Question

Possible Duplicate:
Unexpected feature in a Python list of lists

So I am relatively new to Python and I am having trouble working with 2D Lists.

Here's my code:

data = [[None]*5]*5
data[0][0] = 'Cell A1'
print data

and here is the output (formatted for readability):

[['Cell A1', None, None, None, None],
 ['Cell A1', None, None, None, None],
 ['Cell A1', None, None, None, None],
 ['Cell A1', None, None, None, None],
 ['Cell A1', None, None, None, None]]

Why does every row get assigned the value?

Was it helpful?

Solution

This makes a list with five references to the same list:

data = [[None]*5]*5

Use something like this instead which creates five separate lists:

>>> data = [[None]*5 for _ in range(5)]

Now it does what you expect:

>>> data[0][0] = 'Cell A1'
>>> print data
[['Cell A1', None, None, None, None],
 [None, None, None, None, None],
 [None, None, None, None, None],
 [None, None, None, None, None],
 [None, None, None, None, None]]

OTHER TIPS

As the python library reference for sequence types, which includes lists, says

Note also that the copies are shallow; nested structures are not copied. This often haunts new Python programmers; consider:

>>> lists = [[]] * 3
>>> lists
  [[], [], []]
>>> lists[0].append(3)
>>> lists
  [[3], [3], [3]]

What has happened is that [[]] is a one-element list containing an empty list, so all three elements of [[]] * 3 are (pointers to) this single empty list. Modifying any of the elements of lists modifies this single list.

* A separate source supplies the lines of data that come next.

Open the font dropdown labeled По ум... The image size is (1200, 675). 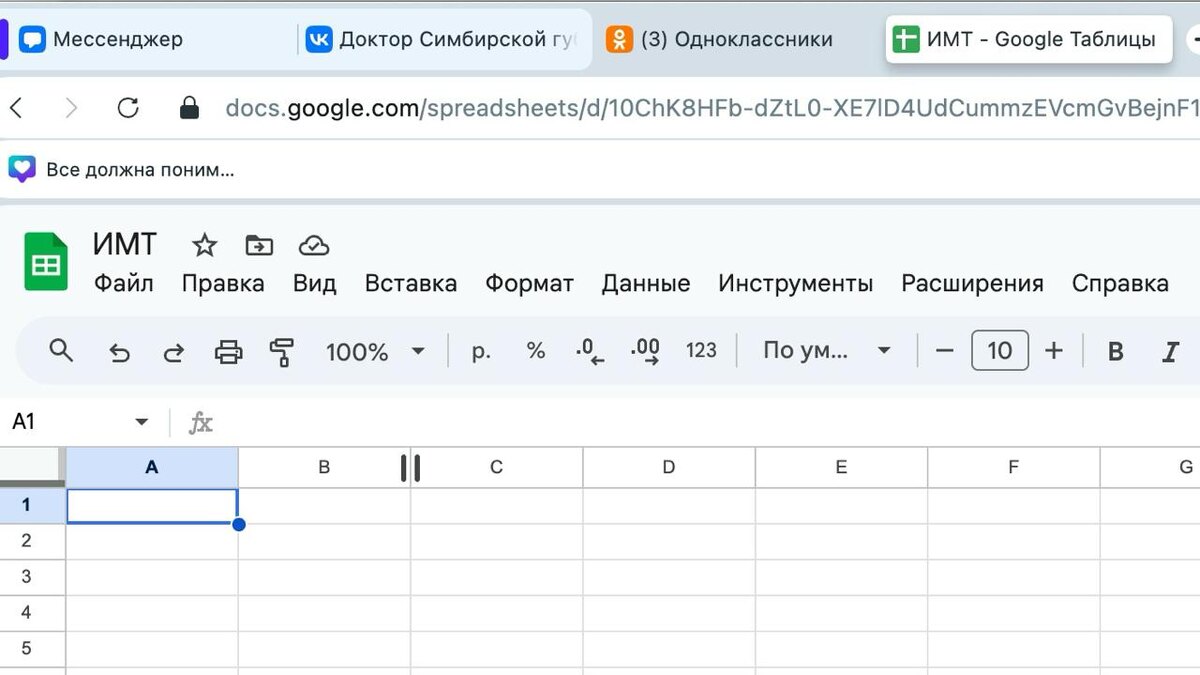coord(827,351)
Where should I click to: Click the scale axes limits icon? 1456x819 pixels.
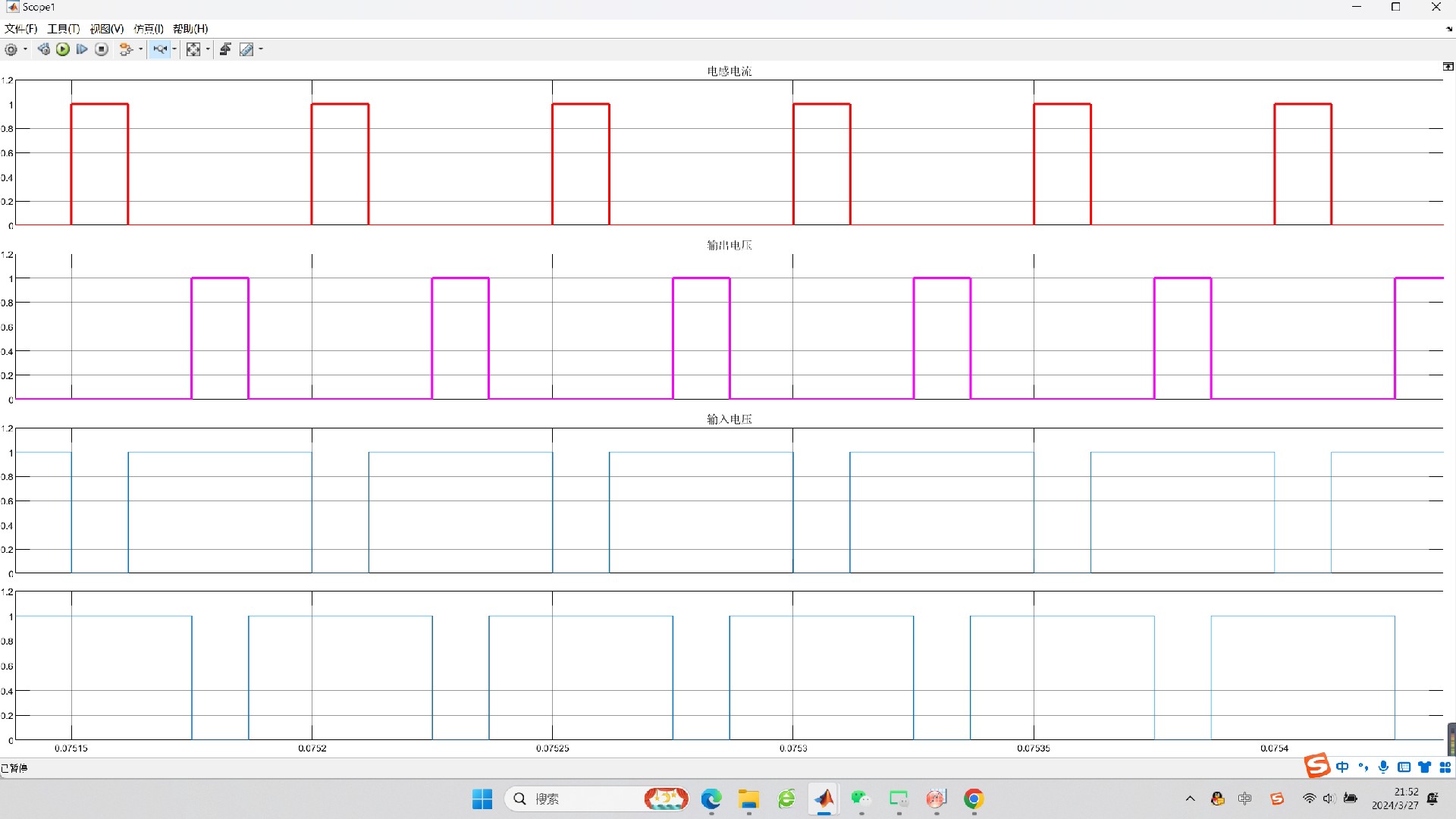pyautogui.click(x=193, y=49)
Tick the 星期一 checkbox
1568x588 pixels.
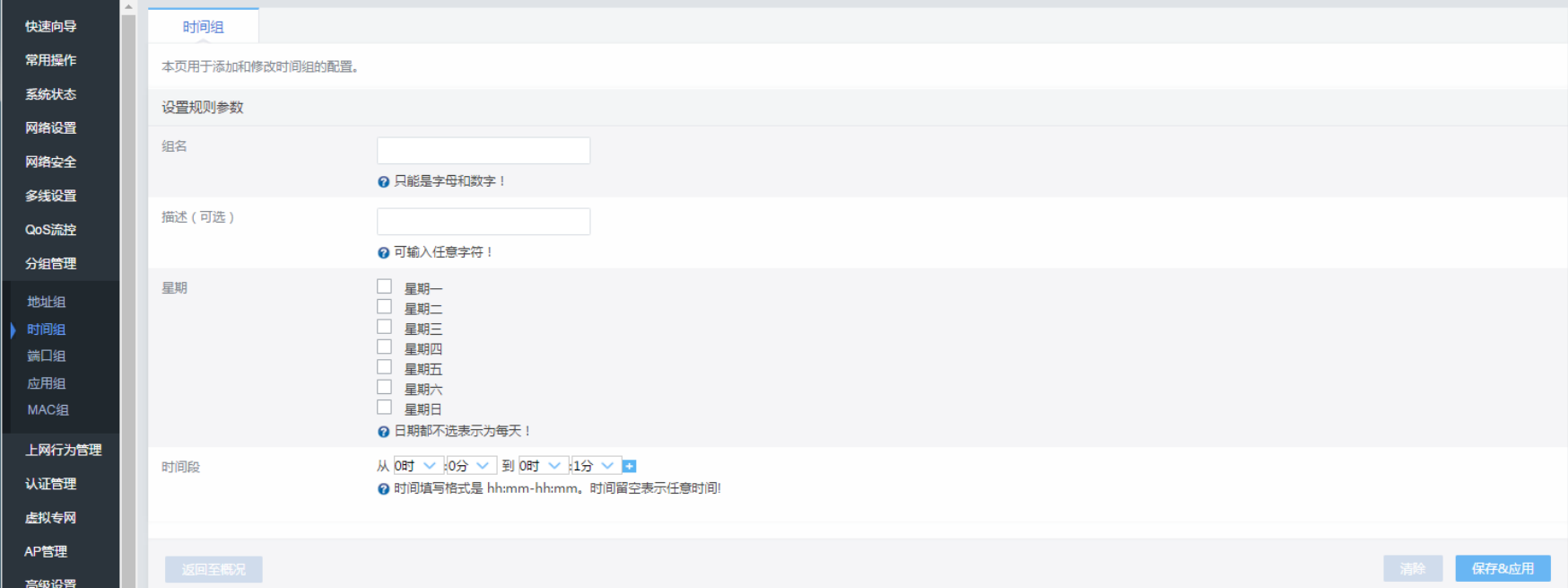coord(384,286)
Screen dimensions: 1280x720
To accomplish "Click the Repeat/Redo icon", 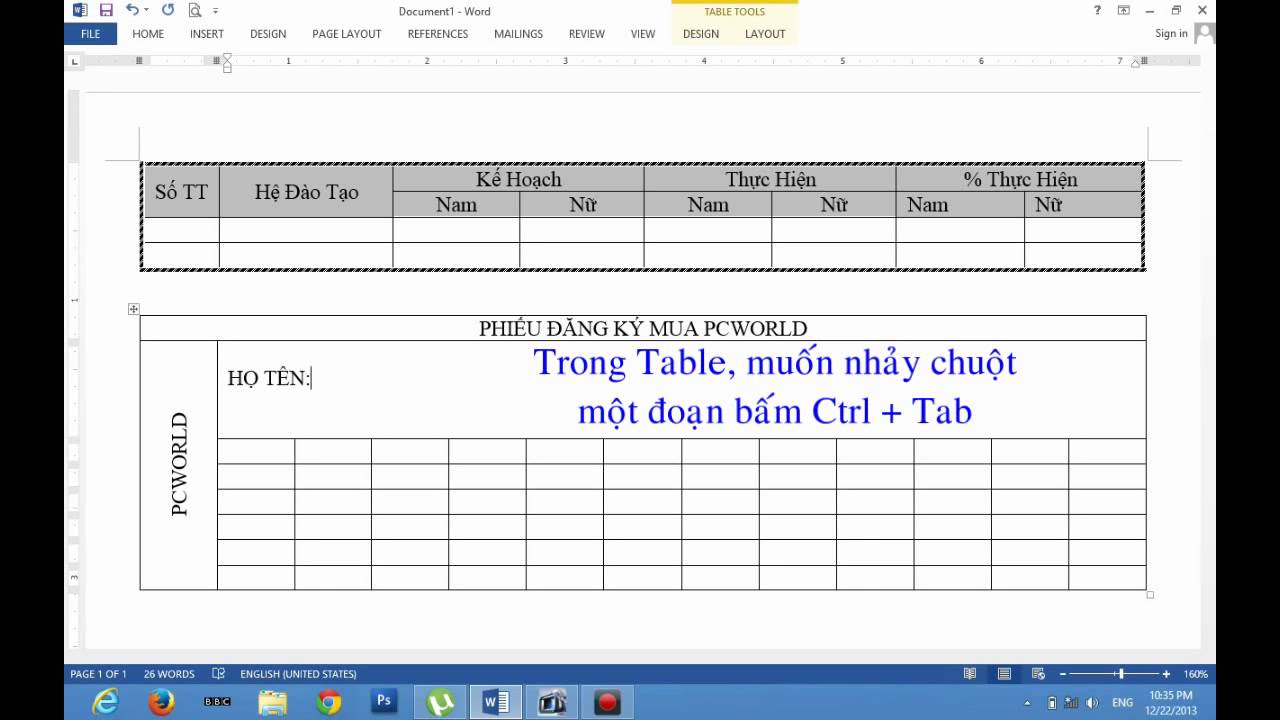I will click(x=166, y=11).
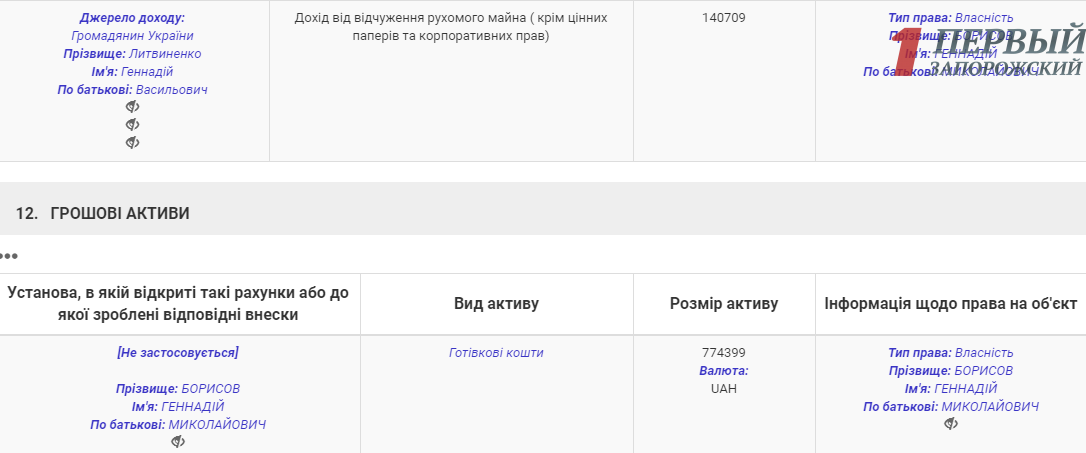
Task: Click the UAH currency value
Action: (x=724, y=389)
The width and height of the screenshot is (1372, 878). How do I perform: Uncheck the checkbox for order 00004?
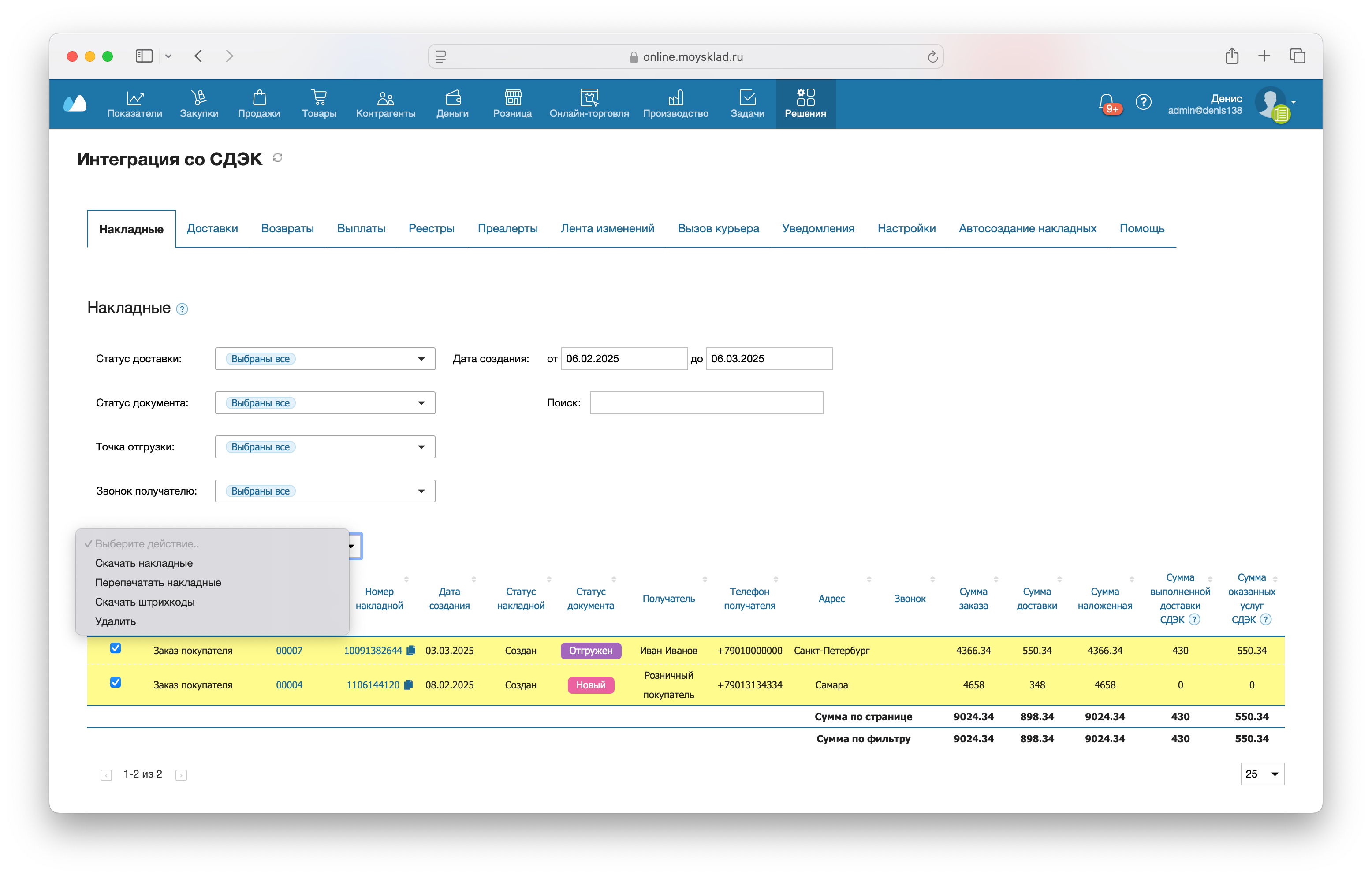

You can create a list of different lists this way:

>>> lists = [[] for i in range(3)]  
>>> lists[0].append(3)
>>> lists[1].append(5)
>>> lists[2].append(7)
>>> lists
  [[3], [5], [7]]

In python every variable is an object, and so a reference. You first created an array of 5 Nones, and then you build an array with 5 times the same object.